# new AGR



## MrEd (Sep 29, 2010)

AmtrakGuestRewards.com will relaunch on October 1.

The website and mobile site will both feature an enhanced look and new functionality that will make it easier for you to manage your account online. The new site will allow you to login with either your email address or member number. You may notice a few changes in our non-Amtrak travel redemption items and the new online mall. Not only will we have new merchants in the online mall, but we will be able to fulfill your gift card redemption requests much faster. In addition, we will be extending our Amtrak Guest Rewards service center hours to better serve our members. Beginning on October 2, the service center will be open daily from 5 am to midnight Eastern Time.
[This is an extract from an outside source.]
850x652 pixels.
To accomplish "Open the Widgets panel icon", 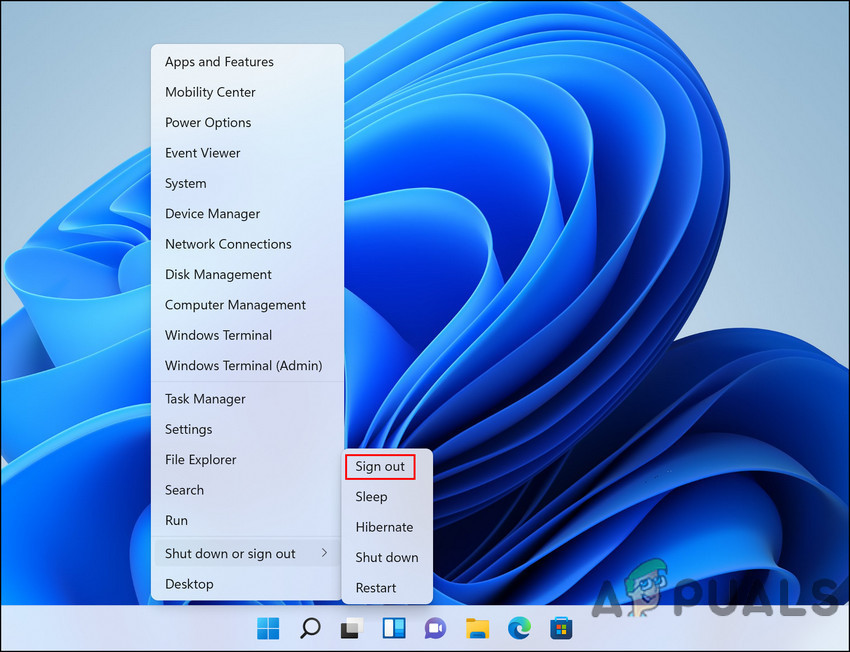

Please note: The Amtrak Guest Rewards website will be unavailable and the Amtrak Guest Rewards service center will be closed from September 29 at 8 pm Eastern Time until October 1 at 8 am Eastern Time. It will not be possible for members to redeem points or access their account during this time. The call center will re-open October 1 at 8 am Eastern Time through midnight.


----------



## rrdude (Sep 29, 2010)

Assuming they don't screw-the-pooch on a host of other items, this is the best news yet:

"........Beginning on October 2, the service center *will be open daily *from 5 am to midnight Eastern Time........"


----------



## Ryan (Sep 29, 2010)

Don't forget to back up your account - I went to the "view transactions" screen, searched from 1/1/10 - today and then printed to PDF so I have a record of what my balance is and all of my transactions from this year in case something gets hosed up.


----------



## frugalist (Oct 1, 2010)

My account on the new site is showing the correct total points, but 0 rail points instead of 100. I'll never make select, so I'm not worried about it. But those of you who are shooting for status will want to keep an eye on this. Maybe they'll update it later. After all, the site has been live for less than an hour. 
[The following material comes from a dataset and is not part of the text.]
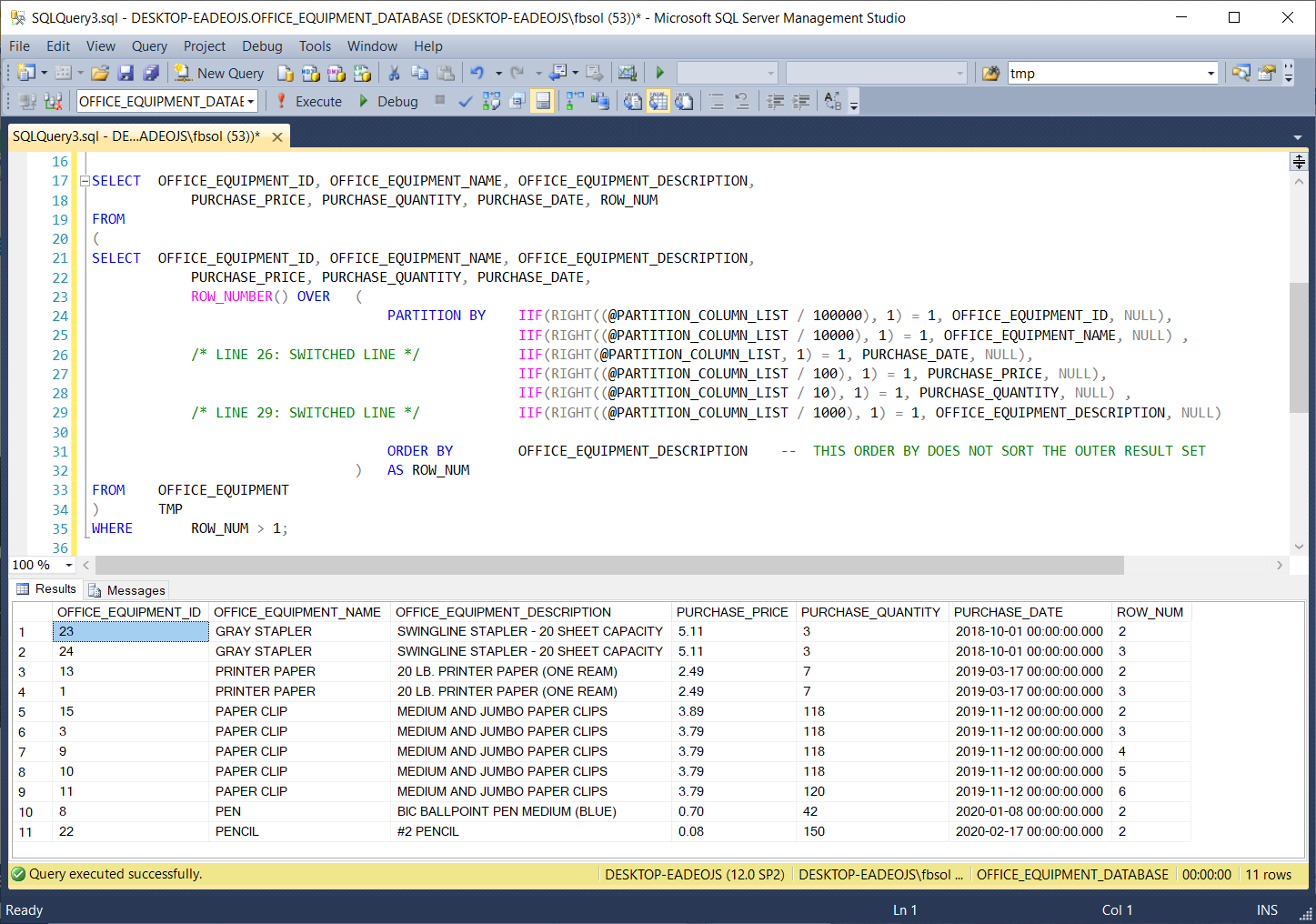Viewport: 1316px width, 924px height.
Task: Comment out the selected lines
Action: (717, 102)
I like the new shopping portal. Huge selection of retailers. Nice bonus too: "Earn 200 bonus points with each Points for Shopping purchase of $50 or more, not including taxes or shipping fees, made between 10/1/10 and 11/29/10. Members must be logged into AmtrakGuestRewards.com and navigate through the Points for Shopping mall directly in order to receive the bonus points. Bonus points will post 6–8 weeks following the transaction. Other terms and conditions apply, including all of the standard Terms of the Points for Shopping mall."


----------



## jimhudson (Oct 1, 2010)

:help: Trying to Log on to the AGR site results in an error message to the effect: We are unable to take you there, Sorry! Either getting flooded or been taken down for "bugs

to be corrected", Im guessing its the gremlins in the computer??? :wacko:


----------



## WMJ_NJ (Oct 1, 2010)

I signed up for the new "Take 10" promotion and I noticed that the AGR triple point promotion that I signed up for is not shown. Neither are my rail points. I also noticed that the "popup" that shows on every page will not show recent transactions. I guess they are still working out the bugs. I did however manage to book a rewards trip from MET to WAS for November.

Bill J


----------



## Long Train Runnin' (Oct 1, 2010)

I am not overly crazy about the new site. It doesn't show me my current rail points, just "Reached Select Status for 2011" and that seems to be that.

Below that it keeps saying my profile is only 92% complete, but as far as I can tell I have everything applicable to me filled out.

EDIT:

Found my balance you have to click My Amtrak then My Status for 2011.


----------



## Ryan (Oct 1, 2010)

I can't log in, and can't correctly submit a password reset.

Anyone else having issues?


----------



## AlanB (Oct 1, 2010)

I just logged in to both my account and my mom's account without incident.

As other's have noted, you cannot view your transactions right now. That still seems to be down.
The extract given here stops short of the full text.